American Airlines has become the latest airline to cut its 2026 earnings forecast following a surge in fuel costs that added billions to expenses this year.
The company expects earnings per share to come in at a loss of 40 cents per share to a profit of US$1.10 per share. This is a steep decrease from the January forecast of $1.70 to $2.70.
It did, however, follow the trend of Wall Street analysts trimming forecasts for the industry since the U.S.-Israel attacks on Iran this year.
American Airlines made this guidance under the assumption that fuel would be $4 per gallon.
“Even in a volatile operating environment, our pretax margin improved by nearly 2 points year over year, and we still anticipate modest profitability for the year assuming the current forward fuel curve,” American Airlines CEO Robert Isom said.
Fuel is generally their biggest expense after labour.

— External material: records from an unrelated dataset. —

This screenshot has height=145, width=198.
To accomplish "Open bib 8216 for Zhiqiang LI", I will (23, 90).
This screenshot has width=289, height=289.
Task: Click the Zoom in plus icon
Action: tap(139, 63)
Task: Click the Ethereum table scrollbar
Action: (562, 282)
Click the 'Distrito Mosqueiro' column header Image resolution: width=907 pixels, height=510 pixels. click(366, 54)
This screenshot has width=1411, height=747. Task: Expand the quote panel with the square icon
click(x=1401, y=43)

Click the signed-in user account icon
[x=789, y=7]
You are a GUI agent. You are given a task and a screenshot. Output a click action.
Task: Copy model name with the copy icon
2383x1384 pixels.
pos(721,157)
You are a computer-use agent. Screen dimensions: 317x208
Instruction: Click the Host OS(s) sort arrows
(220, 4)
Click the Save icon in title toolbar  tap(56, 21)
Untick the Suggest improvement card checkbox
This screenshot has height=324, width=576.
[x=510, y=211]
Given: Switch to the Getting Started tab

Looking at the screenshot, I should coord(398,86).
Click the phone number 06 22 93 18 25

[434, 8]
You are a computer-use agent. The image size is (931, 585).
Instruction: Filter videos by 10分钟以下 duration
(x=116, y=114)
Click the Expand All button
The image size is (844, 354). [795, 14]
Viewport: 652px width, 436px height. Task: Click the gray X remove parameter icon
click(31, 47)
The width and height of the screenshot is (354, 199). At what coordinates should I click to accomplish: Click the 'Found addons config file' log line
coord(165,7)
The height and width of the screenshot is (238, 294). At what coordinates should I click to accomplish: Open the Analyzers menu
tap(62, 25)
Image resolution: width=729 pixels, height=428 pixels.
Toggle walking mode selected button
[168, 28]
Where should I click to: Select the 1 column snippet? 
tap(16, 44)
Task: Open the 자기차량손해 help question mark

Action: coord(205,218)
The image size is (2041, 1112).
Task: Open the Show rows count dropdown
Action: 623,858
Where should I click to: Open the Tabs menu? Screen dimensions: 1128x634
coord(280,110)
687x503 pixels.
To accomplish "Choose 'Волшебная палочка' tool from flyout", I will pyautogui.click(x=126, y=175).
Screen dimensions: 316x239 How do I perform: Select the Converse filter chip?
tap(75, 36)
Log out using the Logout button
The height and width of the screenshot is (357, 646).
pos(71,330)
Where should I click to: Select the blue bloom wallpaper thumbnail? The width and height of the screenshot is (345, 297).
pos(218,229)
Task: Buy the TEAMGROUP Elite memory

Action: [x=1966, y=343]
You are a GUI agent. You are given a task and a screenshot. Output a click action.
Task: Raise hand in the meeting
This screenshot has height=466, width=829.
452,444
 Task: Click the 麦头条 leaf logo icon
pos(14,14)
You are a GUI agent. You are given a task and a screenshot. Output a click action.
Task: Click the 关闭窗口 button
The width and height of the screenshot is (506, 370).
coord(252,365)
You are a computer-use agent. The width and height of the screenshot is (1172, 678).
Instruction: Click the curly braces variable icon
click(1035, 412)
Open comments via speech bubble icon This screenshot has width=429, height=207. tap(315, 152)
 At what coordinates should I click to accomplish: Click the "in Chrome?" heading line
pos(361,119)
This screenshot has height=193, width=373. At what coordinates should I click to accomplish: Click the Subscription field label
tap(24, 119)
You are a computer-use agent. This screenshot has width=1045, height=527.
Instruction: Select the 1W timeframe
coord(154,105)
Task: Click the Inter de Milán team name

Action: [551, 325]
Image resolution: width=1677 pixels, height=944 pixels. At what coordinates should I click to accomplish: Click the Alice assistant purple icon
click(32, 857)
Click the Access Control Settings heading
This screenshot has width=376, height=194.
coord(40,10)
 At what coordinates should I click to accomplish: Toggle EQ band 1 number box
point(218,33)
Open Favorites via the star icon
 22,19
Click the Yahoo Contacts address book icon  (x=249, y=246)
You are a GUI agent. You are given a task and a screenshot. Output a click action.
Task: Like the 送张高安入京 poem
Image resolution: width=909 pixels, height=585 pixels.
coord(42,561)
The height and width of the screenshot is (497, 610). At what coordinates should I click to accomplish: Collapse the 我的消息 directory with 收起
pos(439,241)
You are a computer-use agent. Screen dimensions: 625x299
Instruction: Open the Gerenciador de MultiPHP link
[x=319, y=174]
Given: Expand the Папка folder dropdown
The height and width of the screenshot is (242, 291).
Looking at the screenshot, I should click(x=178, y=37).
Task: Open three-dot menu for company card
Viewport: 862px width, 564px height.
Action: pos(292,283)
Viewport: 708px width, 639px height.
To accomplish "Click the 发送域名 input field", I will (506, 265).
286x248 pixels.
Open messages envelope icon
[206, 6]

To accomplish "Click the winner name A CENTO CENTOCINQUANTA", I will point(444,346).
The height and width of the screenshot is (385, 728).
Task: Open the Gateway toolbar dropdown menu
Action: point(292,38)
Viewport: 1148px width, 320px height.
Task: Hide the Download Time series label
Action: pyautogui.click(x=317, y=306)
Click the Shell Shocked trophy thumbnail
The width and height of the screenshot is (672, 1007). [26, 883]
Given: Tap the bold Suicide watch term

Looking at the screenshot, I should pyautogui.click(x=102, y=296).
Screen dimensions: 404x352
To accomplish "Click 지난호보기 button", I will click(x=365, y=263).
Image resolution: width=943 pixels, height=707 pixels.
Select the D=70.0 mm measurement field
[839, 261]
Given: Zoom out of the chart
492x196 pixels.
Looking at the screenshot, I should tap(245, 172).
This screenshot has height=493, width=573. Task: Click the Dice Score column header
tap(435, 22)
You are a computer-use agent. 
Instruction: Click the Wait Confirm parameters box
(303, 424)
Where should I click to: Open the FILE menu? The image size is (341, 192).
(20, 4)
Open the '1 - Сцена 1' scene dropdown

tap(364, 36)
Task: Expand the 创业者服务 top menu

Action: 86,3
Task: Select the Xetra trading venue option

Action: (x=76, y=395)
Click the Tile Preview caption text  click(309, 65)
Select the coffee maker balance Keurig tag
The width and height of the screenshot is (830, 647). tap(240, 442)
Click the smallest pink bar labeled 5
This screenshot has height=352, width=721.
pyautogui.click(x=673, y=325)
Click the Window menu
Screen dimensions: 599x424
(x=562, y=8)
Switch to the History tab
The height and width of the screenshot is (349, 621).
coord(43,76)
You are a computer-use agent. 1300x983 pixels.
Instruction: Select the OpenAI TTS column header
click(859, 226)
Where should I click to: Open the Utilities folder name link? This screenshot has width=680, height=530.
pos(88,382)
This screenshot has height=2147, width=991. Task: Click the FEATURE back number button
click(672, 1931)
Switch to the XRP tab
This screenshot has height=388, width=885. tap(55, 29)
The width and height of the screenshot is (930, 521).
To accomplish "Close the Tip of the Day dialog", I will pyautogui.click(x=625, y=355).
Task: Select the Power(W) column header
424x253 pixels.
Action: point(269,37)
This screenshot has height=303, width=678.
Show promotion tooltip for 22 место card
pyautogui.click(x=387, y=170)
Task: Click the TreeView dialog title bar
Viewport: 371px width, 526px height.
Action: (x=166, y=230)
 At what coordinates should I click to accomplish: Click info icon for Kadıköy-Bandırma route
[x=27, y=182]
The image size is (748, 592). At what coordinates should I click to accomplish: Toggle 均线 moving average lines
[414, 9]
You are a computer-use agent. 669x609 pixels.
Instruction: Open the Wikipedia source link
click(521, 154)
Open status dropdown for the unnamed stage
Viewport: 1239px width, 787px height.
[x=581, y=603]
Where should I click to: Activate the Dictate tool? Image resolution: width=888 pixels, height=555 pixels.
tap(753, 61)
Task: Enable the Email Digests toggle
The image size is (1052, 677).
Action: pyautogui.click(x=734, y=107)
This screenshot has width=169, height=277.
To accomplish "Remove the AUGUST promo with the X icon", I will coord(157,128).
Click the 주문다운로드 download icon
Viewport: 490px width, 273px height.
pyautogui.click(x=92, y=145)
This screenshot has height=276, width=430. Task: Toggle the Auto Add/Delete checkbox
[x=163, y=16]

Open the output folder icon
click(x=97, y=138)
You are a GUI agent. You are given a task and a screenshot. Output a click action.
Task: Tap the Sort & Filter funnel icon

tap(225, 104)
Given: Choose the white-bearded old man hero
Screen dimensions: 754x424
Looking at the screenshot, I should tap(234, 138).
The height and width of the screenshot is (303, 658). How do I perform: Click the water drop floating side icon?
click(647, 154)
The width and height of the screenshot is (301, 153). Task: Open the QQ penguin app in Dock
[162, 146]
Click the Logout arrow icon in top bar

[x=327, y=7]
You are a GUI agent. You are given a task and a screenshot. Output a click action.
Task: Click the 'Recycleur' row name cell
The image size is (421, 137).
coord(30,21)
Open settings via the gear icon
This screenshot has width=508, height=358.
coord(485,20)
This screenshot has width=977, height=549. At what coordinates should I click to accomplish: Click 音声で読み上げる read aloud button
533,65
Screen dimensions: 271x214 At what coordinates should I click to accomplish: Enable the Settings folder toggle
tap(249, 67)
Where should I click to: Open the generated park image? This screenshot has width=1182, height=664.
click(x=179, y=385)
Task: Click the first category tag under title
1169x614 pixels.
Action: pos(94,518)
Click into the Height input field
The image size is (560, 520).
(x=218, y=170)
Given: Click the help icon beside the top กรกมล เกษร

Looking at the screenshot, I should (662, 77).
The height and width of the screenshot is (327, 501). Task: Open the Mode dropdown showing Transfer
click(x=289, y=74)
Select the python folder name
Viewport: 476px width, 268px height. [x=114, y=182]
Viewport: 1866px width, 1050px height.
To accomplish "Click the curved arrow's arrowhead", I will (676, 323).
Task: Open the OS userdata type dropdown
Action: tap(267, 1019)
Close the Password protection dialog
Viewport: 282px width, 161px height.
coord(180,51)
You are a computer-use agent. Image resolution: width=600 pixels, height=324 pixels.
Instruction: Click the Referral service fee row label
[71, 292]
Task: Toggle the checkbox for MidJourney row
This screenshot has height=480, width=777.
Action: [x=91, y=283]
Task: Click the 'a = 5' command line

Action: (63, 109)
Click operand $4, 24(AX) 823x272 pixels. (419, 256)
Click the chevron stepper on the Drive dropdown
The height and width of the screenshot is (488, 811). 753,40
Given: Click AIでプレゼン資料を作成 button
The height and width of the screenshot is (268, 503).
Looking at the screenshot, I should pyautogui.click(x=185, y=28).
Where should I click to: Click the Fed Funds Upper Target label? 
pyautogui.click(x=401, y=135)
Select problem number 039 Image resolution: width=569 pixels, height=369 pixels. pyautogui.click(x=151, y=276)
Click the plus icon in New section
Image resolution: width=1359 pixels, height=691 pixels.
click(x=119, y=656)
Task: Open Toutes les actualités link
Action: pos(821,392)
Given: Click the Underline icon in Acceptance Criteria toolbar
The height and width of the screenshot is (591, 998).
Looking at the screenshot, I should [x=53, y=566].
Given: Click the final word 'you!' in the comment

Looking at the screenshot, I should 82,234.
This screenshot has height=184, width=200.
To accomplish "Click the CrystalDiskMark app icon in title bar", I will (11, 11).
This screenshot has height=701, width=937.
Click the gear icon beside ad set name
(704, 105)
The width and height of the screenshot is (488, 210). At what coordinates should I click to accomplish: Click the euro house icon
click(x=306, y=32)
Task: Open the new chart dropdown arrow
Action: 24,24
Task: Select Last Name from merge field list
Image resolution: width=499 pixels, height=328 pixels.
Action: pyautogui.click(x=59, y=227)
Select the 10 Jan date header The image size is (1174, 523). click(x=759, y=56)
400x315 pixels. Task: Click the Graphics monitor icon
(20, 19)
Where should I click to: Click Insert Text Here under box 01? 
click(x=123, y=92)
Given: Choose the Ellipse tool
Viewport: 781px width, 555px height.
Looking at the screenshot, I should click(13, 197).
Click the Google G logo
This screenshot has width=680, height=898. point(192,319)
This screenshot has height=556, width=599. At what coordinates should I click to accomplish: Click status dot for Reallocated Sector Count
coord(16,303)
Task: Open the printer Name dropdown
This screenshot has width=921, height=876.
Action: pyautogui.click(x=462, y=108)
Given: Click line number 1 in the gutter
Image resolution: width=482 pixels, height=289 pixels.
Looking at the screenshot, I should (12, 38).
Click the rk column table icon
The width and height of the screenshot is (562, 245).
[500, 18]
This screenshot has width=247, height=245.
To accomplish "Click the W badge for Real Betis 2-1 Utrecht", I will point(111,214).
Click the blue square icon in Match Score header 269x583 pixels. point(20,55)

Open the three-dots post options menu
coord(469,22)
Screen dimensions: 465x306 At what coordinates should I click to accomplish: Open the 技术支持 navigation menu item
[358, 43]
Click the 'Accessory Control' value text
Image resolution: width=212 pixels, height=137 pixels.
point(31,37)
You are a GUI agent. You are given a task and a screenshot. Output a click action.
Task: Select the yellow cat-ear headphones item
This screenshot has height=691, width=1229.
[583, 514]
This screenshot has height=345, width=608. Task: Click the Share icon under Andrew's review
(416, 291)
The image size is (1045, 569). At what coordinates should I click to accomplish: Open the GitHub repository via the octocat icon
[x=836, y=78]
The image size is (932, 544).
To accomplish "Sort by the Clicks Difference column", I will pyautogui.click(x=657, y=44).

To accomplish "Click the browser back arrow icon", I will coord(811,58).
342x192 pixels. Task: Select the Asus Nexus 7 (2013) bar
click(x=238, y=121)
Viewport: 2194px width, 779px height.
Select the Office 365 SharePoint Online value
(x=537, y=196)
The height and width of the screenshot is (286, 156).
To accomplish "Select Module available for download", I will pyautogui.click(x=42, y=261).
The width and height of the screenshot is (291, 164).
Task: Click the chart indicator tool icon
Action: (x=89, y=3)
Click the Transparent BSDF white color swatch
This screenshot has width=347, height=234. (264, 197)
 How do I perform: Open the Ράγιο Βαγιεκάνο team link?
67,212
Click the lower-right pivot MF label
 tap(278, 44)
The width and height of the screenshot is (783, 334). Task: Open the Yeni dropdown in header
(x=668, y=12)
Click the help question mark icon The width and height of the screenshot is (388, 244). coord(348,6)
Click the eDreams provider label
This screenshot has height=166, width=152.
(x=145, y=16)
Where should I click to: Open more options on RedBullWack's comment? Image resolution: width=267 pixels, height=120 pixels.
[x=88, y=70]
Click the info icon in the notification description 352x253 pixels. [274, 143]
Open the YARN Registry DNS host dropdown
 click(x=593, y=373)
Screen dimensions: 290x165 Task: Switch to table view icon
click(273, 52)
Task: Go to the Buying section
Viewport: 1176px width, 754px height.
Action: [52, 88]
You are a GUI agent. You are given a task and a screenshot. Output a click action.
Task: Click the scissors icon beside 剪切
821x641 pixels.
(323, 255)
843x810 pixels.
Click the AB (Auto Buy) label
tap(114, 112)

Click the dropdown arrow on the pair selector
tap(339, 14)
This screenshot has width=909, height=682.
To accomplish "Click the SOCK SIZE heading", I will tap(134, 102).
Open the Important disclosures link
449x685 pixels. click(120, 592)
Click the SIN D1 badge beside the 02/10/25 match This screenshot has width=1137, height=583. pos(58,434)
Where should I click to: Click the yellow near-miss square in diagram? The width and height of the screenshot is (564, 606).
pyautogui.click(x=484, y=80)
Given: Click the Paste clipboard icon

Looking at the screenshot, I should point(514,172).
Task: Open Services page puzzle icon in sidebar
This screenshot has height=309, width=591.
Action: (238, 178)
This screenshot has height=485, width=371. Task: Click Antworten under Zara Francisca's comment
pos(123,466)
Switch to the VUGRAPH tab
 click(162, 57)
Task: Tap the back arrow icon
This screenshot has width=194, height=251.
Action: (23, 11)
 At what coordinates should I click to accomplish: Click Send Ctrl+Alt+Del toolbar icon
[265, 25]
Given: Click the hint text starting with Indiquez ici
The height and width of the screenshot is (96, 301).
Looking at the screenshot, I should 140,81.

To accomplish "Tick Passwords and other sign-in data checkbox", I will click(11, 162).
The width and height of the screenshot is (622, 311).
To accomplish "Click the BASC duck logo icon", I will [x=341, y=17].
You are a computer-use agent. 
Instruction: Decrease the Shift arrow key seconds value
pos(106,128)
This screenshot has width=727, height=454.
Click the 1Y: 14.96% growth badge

For the second quarter, the company expects a loss of 20 cents per share to earnings of 20 cents per share.
It also expects revenue to rise 13.5% to 16.5% for the second quarter.
This comes after American Airlines delivered revenue of US$13.91 billion for the first quarter, up from $12.55 billion the same time last year. This was also above expectations of $13.79 billion.
“American delivered record revenue in the first quarter, and we’re on track for another record in the second quarter,” Isom said.
The airlines posted a net loss of US$382 million, or 58 cents per share, compared with a net loss of $473 million, or 72 cents, a year earlier. Adjusting for one-time items, the company reported a loss of 40 cents per share.
American Airlines (NASDAQ: AAL) shares finished 2.4% higher at $11.78, before slipping 0.3% after hours. The company maintains a market capitalisation of $7.78 billion.